C # is a high-level object-oriented language developed by Microsoft. Despite the passage of years, it still ranks high in the popularity rankings of programming languages. It works great in creating complex systems and large projects, which in a way explains its place in this article. What distinguishes C # is primarily the fact that it is a technology from Microsoft’s stable, which has at least two big advantages. The first is, of course, the fact that one of the technological giants is behind this language, with a huge budget for development and a lot of support. The second is undoubtedly great backward compatibility (a feature of the software, thanks to which – despite the change in functionality – the new version allows cooperation with the entire environment of the previous version and all its components). In the context of the desired predictability, Microsoft openly defines the direction of development of its technology, thanks to which the changes we will face over the next few years are clear and predictable.


Although C / C ++ was created in the eighties of the last century, its wide range of applications means that many large systems and applications still rely on it. C ++ is distinguished by the fact that it works well for creating complex, multi-level systems due to the specific compiler. The C ++ compiler is type-compliant, so it is more difficult to make errors in code written in C ++, which leads us to greater security of applications written in C ++.

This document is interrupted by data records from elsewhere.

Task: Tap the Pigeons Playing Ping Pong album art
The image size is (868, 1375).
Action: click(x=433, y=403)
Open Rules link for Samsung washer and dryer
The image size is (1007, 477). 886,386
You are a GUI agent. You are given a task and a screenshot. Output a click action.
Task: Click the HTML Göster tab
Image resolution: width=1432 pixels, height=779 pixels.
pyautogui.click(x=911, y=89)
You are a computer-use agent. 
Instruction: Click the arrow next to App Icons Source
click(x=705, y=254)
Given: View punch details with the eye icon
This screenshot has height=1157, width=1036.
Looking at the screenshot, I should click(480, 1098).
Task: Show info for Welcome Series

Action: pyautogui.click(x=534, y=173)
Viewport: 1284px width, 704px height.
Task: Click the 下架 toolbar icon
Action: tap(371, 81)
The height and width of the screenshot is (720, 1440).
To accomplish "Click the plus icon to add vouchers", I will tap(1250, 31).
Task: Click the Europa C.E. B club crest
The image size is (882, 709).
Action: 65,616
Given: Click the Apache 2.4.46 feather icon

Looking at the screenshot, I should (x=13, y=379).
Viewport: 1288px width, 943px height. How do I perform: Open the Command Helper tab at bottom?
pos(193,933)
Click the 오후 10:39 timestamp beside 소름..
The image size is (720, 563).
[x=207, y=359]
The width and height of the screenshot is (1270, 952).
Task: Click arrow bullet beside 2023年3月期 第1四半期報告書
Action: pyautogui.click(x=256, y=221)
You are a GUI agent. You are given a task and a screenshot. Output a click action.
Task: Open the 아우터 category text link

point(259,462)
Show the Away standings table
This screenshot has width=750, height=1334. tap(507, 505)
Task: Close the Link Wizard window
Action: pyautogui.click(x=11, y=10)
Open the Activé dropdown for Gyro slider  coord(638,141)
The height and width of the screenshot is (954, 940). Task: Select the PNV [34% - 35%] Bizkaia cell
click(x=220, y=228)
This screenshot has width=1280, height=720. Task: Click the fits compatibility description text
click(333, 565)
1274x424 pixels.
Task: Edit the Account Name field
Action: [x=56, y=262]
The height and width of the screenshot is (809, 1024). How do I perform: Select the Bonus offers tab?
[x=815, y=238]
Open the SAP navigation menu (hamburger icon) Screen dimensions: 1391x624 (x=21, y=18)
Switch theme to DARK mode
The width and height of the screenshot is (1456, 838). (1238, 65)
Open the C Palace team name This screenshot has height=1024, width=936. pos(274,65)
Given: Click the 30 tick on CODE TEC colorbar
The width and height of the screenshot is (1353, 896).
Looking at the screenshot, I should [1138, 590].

Java is the undisputed queen of banking technology that needs no introduction. It is perfect for projects that require a very high level of security and high efficiency. In addition, it is characterized by high stability and is often used in large implementations. What distinguishes Java is its independence from architecture. The resulting code is independent of the operating system and processor, and is performed by the so-called Java virtual machine that (among other things) translates universal code into code adapted to the specifics of a specific operating system and processor. Such versatility means that wherever it is possible to install a virtual machine, it is also possible to use Java.


JavaScript, or rather the framework of this language, Angular.js, is the most frequently chosen technology when creating the front-end layer of banking applications. JavaScript allows you to build web applications in the SPA – Single Page Application technology, which greatly facilitates the intuitive use of the application. As with other languages, Javascript is a very stable language that has been supported for many years. Considering the fact that front-end technologies change almost overnight and there is a large stratification among them, in the context of stability and predictability, JavaScript seems to be the most optimal choice.


Python is a technology that is most often used in the field of artificial intelligence and machine learning, as well as in data analysis and data science. It is a language of very wide application, and considering that banks are increasingly using AI algorithms, it is not surprising that Python is growing in popularity in this industry. Python is mathematically friendly, and therefore it “gets along” well with financial algorithms. Interestingly, many organizations in the area of ​​fintech and core banking often use Python to analyze data, and taking into account the growing need for technological cooperation between the banking industry and other quasi-financial institutions, it can be expected that its popularity in this area will increase even more.


What is very significant in the case of banking technologies is the fact that long-supported and relatively predictable languages ​​are usually chosen for the development of software and individual components. As banking systems are complex and extensive, banks rarely choose to rewrite them from one technology to another. Therefore, the key is stability and the guarantee that the language will be supported as long as possible, often at the expense of the technological development of the industry. One of the challenges for banking in the coming years will surely be finding a compromise between the use of proven solutions, security and stability, and the possibility of developing and using the latest technologies.